[Problem requirements]
Print exactly the lines below between the line containing "Given: Check the" and the line containing "The width and", counting both of those lines. Leave pictures out.

Material provided START

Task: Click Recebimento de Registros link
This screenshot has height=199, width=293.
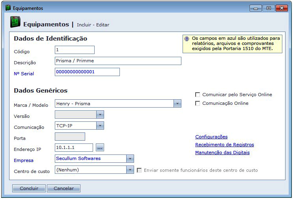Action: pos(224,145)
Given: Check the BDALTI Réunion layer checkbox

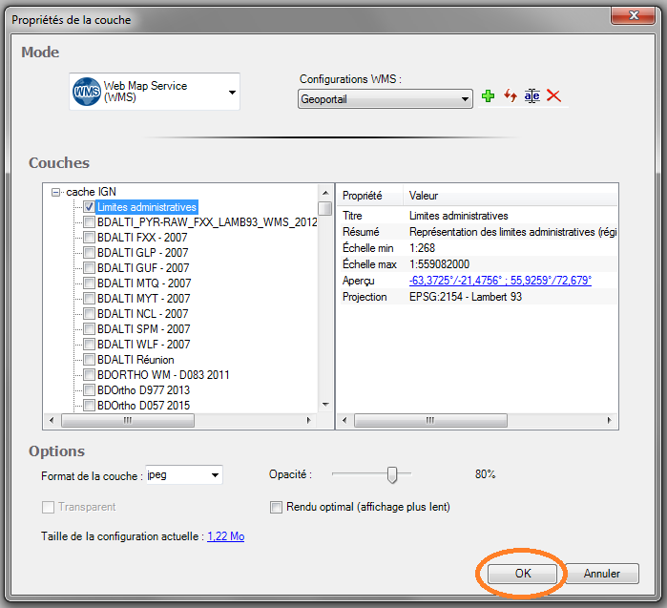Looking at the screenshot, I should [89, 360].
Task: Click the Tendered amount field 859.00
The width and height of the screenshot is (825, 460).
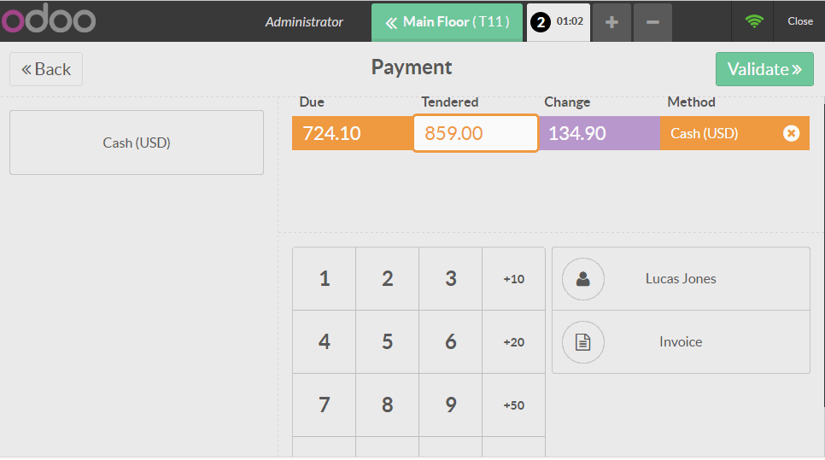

Material provided END
Material provided START

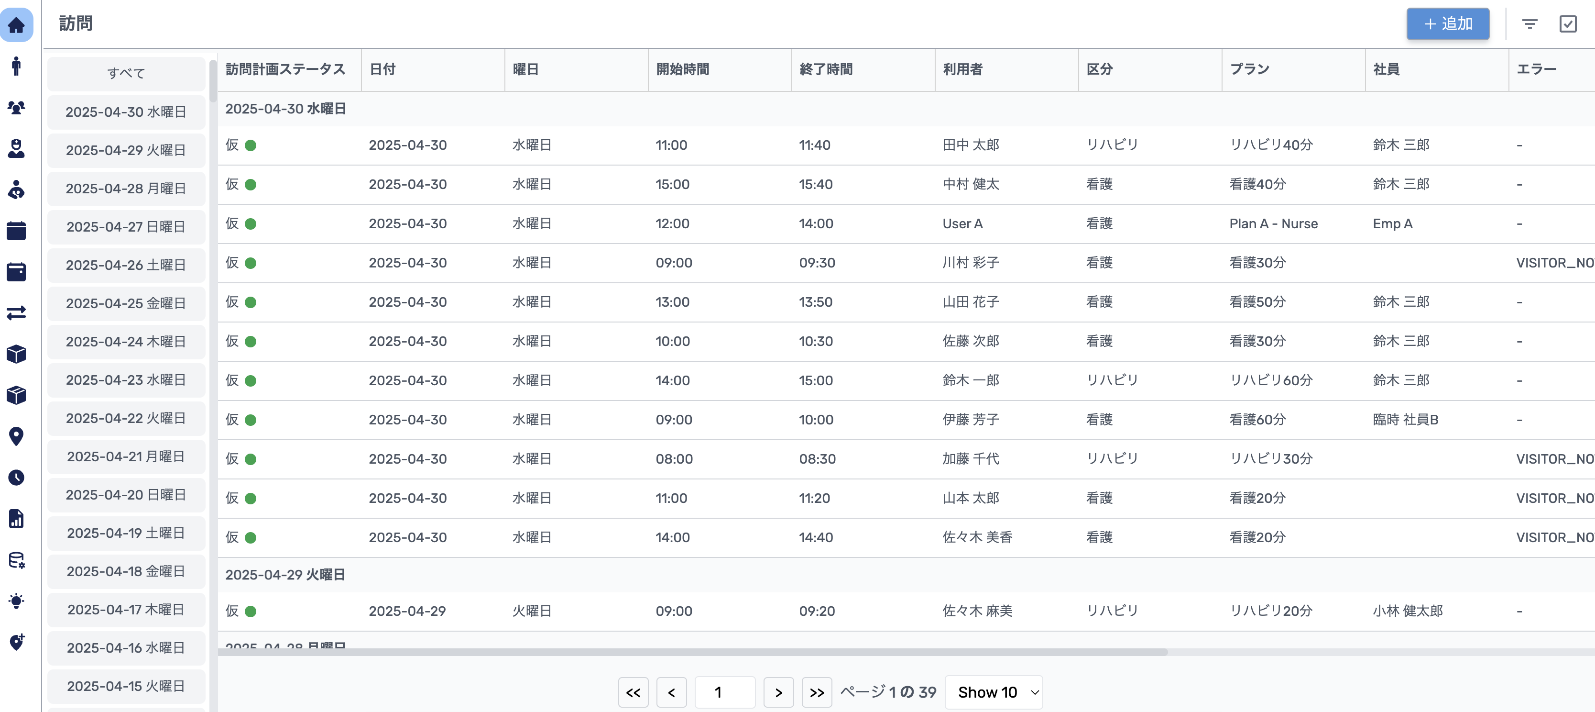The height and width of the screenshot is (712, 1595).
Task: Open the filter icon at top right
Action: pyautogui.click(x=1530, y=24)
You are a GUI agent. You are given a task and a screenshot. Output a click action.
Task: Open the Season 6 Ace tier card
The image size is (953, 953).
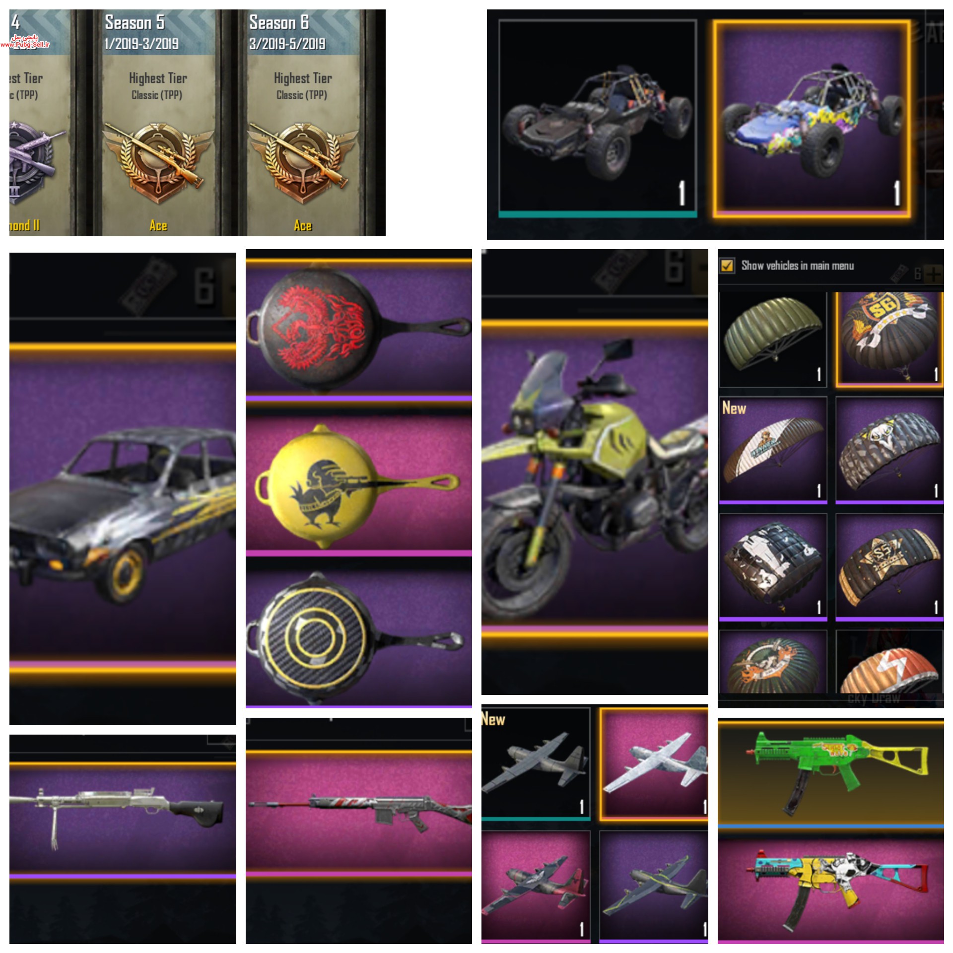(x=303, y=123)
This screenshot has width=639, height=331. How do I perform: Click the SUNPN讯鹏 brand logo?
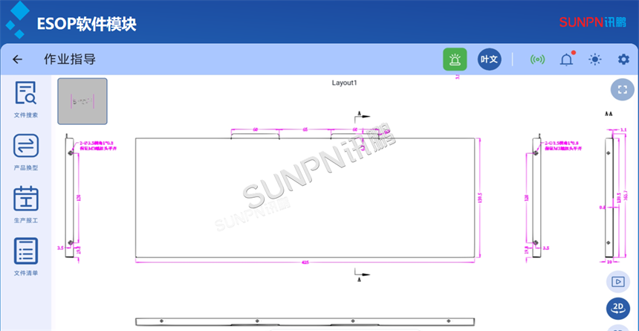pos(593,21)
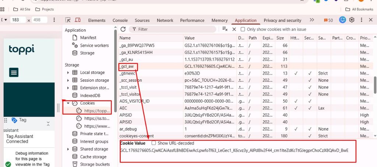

Material provided END

[Task result]
Given: Check the BDALTI Réunion layer checkbox

Looking at the screenshot, I should [89, 360].
Task: Click the Tendered amount field 859.00
The width and height of the screenshot is (825, 460).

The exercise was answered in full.